Your task: Write out again, word for word, the part of the records that opens with the line containing "Viewport: 1408px width, 768px height." and runs through the final line of the records, including both ends. Leave the pictures out of your answer.

Input data:

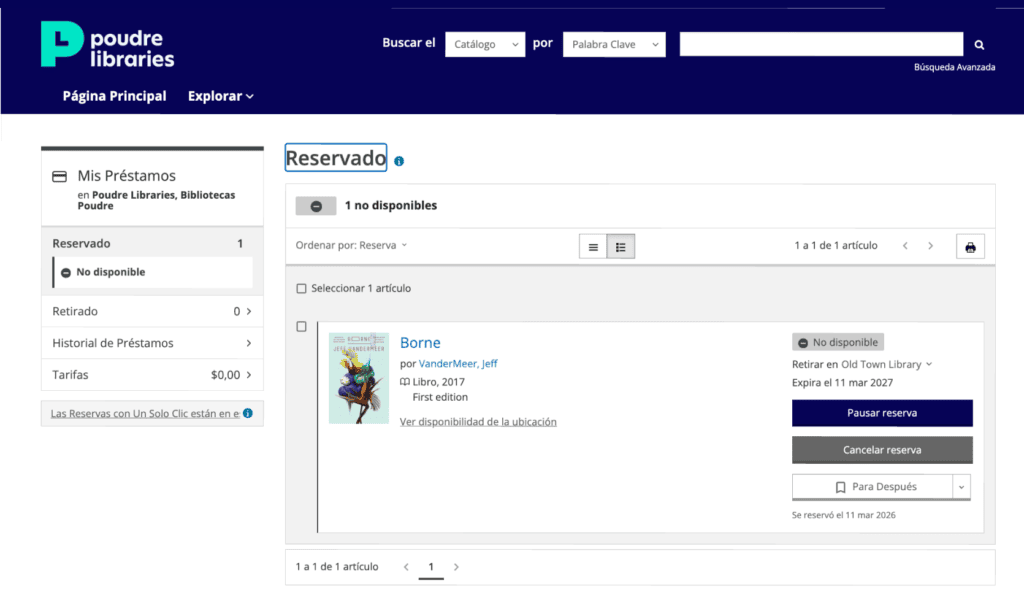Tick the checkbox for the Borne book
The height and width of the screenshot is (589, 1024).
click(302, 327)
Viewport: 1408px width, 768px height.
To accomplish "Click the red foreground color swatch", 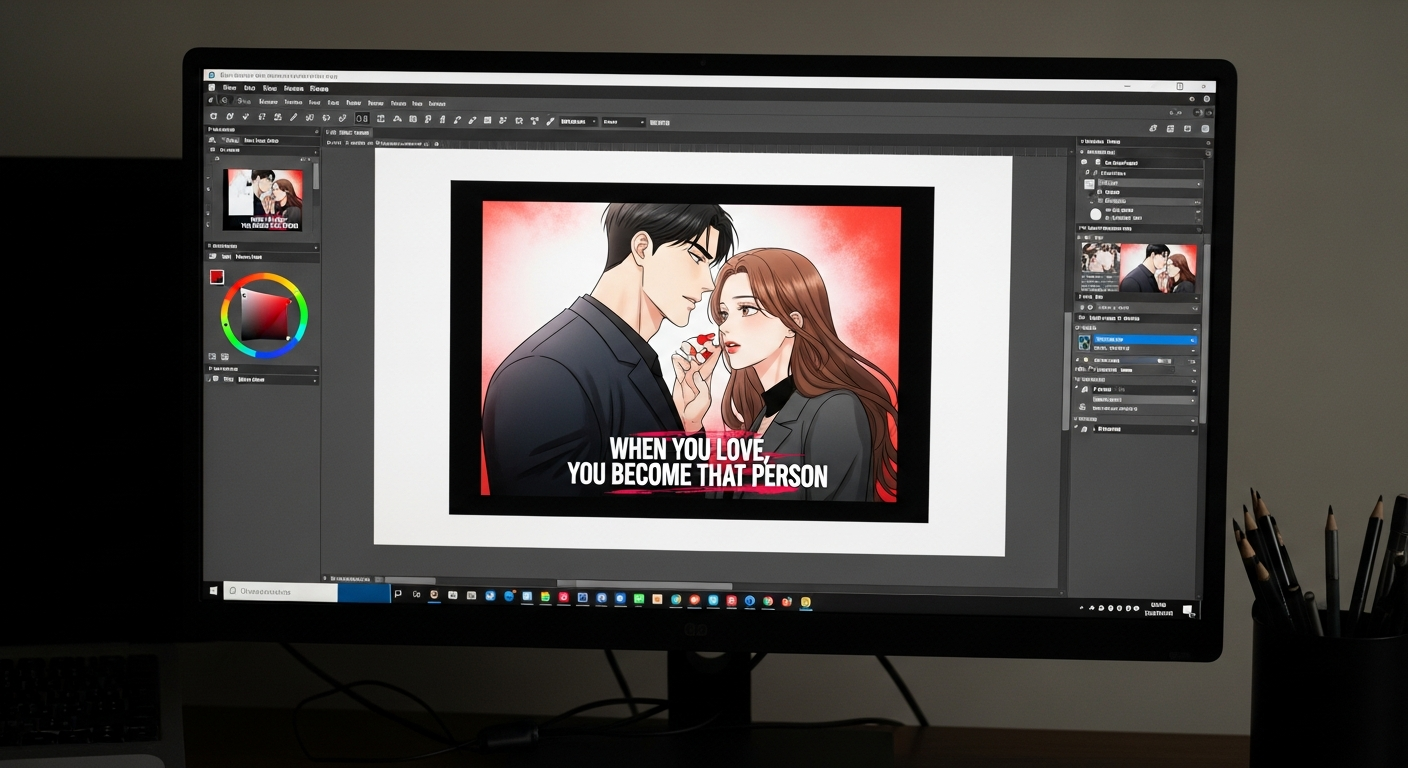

Solution for this problem:
Viewport: 1408px width, 768px height.
To accomplish "Click the red foreground color swatch", 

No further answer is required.